Most excessive costs are due to non-indicated use of various medications or excess testing to alleviate anxiety on the patient or physician’s part. I think Americans in general are less tolerant of mistakes of omission. We thus pay a premium in our healthcare system to know that “we looked at all possibilities” rather than “we looked at the most likely possibilities”, be that in diagnosing or treating a disease. It’s part of our culture of feeling that we are all unique and different (when those differences within a biological gender are in the grand scheme of things relatively minor). Also our culture of never accepting death unless it makes us.
Some good examples in diagnostics:
- Excess surveillance imaging for various cancers (not screening - that has good evidence and is much cheaper).
- excess lab tests to ‘rule out’ rare diseases that mimic much more common diseases.
Examples in treatment:
- emergency thoracotomies for trauma patients
- ventricular assist devices for non heart-transplant candidates
- ICU for people with no recoverable cognitive function
- certain cancer treatments with median 1-2 month survival benefit.

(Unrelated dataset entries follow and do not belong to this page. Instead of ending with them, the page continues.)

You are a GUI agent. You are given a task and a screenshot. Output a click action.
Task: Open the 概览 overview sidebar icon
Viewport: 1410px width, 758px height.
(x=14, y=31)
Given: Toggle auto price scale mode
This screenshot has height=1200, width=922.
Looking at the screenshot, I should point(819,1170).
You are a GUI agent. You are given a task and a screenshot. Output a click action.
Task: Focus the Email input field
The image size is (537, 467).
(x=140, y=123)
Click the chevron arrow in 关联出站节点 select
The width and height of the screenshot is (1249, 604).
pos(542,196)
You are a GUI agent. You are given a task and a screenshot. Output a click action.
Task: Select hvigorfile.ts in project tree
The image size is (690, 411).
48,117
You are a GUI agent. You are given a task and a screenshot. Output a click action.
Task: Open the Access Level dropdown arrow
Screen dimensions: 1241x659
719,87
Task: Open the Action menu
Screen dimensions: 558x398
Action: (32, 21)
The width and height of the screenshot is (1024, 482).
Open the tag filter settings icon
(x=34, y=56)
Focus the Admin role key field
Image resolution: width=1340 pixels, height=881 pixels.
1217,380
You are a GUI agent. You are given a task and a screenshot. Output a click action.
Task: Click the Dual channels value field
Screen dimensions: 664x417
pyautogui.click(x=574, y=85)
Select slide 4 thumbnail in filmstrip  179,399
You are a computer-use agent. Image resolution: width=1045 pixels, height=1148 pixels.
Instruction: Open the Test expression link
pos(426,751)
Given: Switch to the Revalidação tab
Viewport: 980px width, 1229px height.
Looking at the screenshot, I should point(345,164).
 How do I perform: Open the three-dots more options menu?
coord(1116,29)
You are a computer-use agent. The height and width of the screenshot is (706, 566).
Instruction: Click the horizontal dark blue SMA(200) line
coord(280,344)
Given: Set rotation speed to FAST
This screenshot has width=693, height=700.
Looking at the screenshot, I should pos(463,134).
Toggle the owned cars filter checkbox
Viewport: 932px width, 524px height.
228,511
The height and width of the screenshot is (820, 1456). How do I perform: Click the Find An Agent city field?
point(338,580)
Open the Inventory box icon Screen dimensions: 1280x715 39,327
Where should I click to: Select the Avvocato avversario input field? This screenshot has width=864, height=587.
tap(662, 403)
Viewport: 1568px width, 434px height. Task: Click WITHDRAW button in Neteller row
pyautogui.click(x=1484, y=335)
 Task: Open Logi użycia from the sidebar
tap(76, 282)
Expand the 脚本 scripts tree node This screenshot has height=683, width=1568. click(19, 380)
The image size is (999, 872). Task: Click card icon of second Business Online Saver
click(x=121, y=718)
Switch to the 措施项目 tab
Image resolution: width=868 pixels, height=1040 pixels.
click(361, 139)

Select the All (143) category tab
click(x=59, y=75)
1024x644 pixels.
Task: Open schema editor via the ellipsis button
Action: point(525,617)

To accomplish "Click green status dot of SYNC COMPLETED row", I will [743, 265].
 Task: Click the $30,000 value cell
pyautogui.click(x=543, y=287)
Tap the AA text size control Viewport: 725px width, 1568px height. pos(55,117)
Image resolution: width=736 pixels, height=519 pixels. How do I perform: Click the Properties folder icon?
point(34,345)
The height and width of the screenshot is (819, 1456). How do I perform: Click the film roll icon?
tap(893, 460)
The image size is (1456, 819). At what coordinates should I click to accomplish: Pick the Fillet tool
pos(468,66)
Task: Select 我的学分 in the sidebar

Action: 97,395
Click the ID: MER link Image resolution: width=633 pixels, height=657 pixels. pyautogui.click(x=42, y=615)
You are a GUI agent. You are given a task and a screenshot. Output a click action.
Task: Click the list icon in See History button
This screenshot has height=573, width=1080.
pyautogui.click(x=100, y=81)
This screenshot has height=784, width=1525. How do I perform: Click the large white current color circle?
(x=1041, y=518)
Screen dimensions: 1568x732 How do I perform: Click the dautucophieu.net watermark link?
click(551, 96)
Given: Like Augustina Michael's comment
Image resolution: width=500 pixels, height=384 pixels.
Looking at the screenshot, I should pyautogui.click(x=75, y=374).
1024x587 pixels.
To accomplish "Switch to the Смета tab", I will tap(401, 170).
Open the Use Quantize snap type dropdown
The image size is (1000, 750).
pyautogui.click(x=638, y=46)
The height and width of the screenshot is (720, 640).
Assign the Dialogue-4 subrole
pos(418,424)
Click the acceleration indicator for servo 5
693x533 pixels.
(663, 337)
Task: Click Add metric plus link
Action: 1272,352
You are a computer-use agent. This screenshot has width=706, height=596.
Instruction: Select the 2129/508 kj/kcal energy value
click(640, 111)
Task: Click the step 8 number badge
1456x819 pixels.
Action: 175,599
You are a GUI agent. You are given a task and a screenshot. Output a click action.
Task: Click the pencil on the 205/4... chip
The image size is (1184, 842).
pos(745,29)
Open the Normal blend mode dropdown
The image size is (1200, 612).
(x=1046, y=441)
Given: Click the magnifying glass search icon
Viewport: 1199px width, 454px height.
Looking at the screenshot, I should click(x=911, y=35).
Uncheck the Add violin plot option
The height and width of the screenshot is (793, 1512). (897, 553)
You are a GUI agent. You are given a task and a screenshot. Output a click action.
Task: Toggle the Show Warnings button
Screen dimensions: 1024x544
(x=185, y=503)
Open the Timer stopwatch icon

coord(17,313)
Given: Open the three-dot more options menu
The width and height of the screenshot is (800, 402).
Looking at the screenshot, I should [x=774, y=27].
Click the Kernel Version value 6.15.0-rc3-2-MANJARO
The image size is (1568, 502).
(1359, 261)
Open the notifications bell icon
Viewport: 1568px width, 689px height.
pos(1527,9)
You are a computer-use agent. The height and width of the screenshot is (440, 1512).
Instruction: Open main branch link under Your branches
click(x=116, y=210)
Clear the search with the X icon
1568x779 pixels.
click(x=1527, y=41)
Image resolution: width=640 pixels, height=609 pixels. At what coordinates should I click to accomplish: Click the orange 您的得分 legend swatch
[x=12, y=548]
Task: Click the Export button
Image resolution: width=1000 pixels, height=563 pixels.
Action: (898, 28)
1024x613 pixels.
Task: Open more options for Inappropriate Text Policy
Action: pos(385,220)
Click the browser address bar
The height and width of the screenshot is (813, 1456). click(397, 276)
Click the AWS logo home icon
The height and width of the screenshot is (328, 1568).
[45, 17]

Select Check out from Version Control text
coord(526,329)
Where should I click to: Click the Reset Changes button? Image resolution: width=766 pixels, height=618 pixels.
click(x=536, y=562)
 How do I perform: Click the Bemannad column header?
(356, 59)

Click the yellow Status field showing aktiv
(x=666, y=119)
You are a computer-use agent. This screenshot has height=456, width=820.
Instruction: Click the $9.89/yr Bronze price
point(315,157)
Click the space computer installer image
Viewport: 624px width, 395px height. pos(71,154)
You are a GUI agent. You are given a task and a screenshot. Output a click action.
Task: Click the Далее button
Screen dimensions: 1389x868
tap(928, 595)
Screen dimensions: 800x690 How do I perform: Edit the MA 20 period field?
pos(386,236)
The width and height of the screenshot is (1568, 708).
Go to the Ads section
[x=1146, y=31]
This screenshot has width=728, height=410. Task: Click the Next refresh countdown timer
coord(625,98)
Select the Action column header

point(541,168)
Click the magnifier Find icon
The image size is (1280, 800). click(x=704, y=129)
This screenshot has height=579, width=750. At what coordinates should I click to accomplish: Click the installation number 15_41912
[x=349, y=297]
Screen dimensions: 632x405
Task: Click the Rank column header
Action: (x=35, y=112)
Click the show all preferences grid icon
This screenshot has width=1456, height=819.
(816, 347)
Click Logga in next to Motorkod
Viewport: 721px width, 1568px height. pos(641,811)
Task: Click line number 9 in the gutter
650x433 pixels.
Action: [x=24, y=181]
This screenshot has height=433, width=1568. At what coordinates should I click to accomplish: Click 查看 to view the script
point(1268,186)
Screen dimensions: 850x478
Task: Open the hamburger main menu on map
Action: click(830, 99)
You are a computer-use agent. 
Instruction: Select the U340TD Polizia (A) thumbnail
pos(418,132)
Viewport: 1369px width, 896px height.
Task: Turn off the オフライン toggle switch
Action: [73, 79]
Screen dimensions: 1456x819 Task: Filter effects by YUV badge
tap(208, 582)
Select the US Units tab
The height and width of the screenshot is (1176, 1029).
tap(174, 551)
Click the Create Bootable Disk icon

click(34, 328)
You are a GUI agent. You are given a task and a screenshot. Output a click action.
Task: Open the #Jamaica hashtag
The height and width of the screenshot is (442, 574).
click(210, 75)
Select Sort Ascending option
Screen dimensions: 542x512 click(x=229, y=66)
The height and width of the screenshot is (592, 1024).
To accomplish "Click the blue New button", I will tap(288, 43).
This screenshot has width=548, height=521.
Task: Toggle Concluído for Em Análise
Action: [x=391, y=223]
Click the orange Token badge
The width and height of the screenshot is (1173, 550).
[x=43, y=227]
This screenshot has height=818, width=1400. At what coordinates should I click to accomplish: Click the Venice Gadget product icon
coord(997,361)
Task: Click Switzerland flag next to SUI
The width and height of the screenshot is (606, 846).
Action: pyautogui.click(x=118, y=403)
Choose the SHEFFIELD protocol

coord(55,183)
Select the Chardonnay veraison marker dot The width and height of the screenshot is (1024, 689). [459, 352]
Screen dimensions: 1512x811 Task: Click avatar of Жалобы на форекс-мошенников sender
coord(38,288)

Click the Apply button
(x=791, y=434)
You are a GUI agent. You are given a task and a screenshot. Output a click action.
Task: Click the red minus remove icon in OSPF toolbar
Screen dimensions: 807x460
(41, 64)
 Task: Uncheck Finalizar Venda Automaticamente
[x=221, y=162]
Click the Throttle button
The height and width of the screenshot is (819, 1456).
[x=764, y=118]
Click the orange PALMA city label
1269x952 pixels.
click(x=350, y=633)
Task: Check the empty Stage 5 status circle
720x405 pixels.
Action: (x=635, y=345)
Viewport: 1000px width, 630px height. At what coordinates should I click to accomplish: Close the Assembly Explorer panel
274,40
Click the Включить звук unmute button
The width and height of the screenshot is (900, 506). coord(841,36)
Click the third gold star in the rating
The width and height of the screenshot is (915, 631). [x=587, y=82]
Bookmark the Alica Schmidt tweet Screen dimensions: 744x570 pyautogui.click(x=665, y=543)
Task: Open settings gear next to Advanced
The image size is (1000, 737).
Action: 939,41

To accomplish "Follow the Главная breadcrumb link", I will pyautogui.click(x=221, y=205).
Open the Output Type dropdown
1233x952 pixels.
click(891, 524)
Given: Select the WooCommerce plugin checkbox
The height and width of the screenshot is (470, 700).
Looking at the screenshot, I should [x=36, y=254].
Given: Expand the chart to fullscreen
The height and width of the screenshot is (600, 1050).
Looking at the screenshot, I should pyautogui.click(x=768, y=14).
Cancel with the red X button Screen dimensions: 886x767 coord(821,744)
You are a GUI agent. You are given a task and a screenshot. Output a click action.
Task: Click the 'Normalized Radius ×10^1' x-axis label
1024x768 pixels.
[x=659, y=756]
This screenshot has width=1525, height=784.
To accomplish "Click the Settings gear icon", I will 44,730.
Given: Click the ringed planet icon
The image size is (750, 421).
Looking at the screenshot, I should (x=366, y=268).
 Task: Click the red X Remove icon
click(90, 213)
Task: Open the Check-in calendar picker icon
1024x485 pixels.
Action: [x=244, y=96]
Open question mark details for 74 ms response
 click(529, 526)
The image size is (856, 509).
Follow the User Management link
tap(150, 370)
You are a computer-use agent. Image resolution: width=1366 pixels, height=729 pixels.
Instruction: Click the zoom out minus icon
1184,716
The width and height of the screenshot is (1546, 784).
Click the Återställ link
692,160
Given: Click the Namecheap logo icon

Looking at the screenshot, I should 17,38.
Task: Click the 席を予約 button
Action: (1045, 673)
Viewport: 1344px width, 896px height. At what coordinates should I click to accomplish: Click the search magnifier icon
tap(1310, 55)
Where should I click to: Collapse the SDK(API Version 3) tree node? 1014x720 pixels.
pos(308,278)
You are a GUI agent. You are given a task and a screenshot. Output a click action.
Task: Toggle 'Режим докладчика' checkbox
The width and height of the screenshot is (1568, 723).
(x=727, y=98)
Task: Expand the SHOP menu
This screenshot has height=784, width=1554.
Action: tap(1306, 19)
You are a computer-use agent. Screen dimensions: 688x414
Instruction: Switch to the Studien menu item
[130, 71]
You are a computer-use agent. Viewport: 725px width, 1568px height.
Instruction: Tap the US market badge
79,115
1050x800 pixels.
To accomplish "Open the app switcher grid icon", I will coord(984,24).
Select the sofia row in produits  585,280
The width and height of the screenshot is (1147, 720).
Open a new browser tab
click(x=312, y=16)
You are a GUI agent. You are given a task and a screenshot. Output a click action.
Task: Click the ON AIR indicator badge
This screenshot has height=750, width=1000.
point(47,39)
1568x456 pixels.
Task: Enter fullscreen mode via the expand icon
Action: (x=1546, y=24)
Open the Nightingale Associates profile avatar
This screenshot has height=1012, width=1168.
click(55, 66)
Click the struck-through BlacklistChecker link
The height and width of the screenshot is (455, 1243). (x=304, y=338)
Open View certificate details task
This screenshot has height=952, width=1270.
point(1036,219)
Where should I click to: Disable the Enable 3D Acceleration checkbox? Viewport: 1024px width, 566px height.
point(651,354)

All of us pay for this because us doctors don’t want to miss something, and then be sued. I work in a field where it’s generally clear what does and doesn’t work, and am somewhat insulated from that, but in fields where treatment has a huge range of good and bad outcomes for reasons that aren’t well understood, the risk of lawsuit is fairly high.
The other part is so many uninsured people compared to other developed countries. We pay for them anyway, federal law requires it.
Good info. But there actually arent that many uninsured people, 8.6% of the population in 2020, i mean 8.6% is a lot but there are probably a lot of special circumstances there too. A bigger concern to me is underinsured people, people with plans that get around ACA standards.
And is'nt only life saving emergency care to stabilize a patient required? For example, a person with no money/no insurance cant actaully sit down with a doc to develop a treatment plan to treat their cancer can they? Almost none of my family's care would qualify as "emergency/life saving/to stabilize the patient".
My employer offers long term care insurance, just looked it up roughly $60 month premiums for 100k of long term care. For such a relatively small benefit (100k) I think most of us would self-insure by keeping that amount available in savings.
I cant belive that my health insurance offers no long term care benefits but I dont know what it covers regarding long term care.